I had a stray colony of 5 cats here. 4 of them were beautiful lynx point Siamese and one a pretty copper tabby. They were very friendly and obviously a dumped litter forced to grow up outside. I began to work on trapping them, getting them fixed, and trying to adopt them out. There were 2 females and 3 males. The little tabby and lynx point were pregnant. The lynx point looked ready to burst so she was the first one I caught. She gave birth to 10 kittens 2 days later. People saw me capture her. They lined up along the street (the cats lived at an apartment complex) and cheered good riddance, glad to see the nuisance gone, etc. I decided to get the tabby female next. Somebody got a hold of her and whacked off part of her tail  Then she disappeared, along with 2 other cats from the colony. This all happened the week I began to capture them. I got one more lynx point male off the streets but never saw any of the others again. I asked around hoping for answers. That's when I learned of the abuse these cats suffered. Stories of throwing things at them, trying to break glass over their heads, spraying them with water, all in an effort to make them go away. All people told me was that the cats were gone and that's all they cared about, I never got an answer as to what happened to the other 3. People were mad at me for trying to help them.

There are so many reasons why people abuse these poor helpless cats. But thank goodness for people like the ones on this forum. There are good people out there and they are making a difference  I truly believe in my heart there are more good people the bad people. You just don't seem to hear about them as often for some reason.


----------



## catloverami (Jul 5, 2010)

A colony of 25-30 TNR feral cats in _Scarborough's Bluffers Park_ in east the part of Toronto has just about been all been wiped out due to people who did not like the cats there by baiting the area for coyotes. Those that were rescued are not doing well. Sad situation.

The Fixer: Sorry end to Bluffers feral cats - thestar.com


----------



## Whaler (Feb 13, 2011)

Mitts & Tess said:


> A friend I TNR with have a debate going on are there more good people and few horrible people. I lean towards the side of good but then have some bad days and think all of humanity is screwed up.
> 
> 
> We are trapping at the community garden in our town. Today one of the voluteers found a kitten with its tail cut off and a can duct taped on its head. He got the can off and the kitten took off. He couldnt find it. Im assuming this kitten will not make it. It turned my stomach hearing about it.
> ...



i don't know how many CatForum users watch the show Dexter but it is stories like this that make me feel like i am going to turn into Dexter but instead of doing it his way i would go after the people that do this type of thing.


----------



## JohnMT (Jun 30, 2010)

It's hard to say really one way or another. Some days I'll see stuff that makes me lose faith in humanity..others I'll see a good example of a good person. I'd say it's about 50/50..

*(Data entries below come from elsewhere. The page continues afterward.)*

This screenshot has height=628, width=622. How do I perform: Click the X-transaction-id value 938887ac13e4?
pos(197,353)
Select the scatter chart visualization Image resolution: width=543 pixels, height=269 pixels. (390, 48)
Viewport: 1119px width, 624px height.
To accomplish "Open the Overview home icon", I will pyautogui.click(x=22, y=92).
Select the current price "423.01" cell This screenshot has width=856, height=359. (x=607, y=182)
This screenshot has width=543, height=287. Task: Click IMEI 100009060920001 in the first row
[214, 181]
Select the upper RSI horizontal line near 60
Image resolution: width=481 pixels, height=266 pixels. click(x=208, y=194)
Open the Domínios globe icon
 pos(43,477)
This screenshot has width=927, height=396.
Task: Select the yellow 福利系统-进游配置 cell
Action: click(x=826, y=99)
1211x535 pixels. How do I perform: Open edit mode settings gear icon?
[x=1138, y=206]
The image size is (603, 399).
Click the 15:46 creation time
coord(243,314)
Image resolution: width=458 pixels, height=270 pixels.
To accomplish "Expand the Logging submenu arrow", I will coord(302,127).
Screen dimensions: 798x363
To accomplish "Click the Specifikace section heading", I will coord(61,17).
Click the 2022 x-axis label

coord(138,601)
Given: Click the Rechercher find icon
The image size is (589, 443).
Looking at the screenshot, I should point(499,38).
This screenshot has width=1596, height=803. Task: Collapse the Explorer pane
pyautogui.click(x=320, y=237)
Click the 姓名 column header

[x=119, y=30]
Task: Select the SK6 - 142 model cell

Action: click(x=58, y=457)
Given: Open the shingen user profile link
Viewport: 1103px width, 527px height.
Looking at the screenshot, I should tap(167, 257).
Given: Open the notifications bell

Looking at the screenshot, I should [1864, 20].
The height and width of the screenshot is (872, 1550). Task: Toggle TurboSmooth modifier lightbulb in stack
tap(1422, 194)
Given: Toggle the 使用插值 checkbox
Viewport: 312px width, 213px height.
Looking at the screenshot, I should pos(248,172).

There are countless stories I could go on and on about regarding people mistreating cats, abandoning cats, and all of that. My sister, who worked at a no-kill shelter I'm sure has tons of them too. I couldn't work at a place like that... I'd love to....but I'd end up knocking someone out if I had to hear some of the things my sister heard from owners dumping their cats at that shelter. 

So many people seem to think of cats as disposable pets that they can toss away when they aren't interested in them anymore. And a good chunk of people seem to think of cats as something they can mistreat. I even had a police officer tell me "It's just a cat" while I was arguing with him over an incident several months ago. 

That said, I'll give the most recent example I can think of...which actually involves a dog, not a cat. Sorry it's kind of a long story..but it still really bugs me..

The most recent example of a "bad person" who should never have pets came when I was at the vet with one of my cats who had developed conjunctivitis seemingly out of nowhere. I took her to the emergency vet (she's all better now thanks to her ready-whip with clavamox topping) and while I was in the waiting room I overheard the receptionist trying to convince a lady on the phone that her dog did NOT have rabies, and did NOT need to be put down. If she was really worried about the dog having rabies, they could quarantine it for 10 days for cheaper than it would cost to have the dog put down. 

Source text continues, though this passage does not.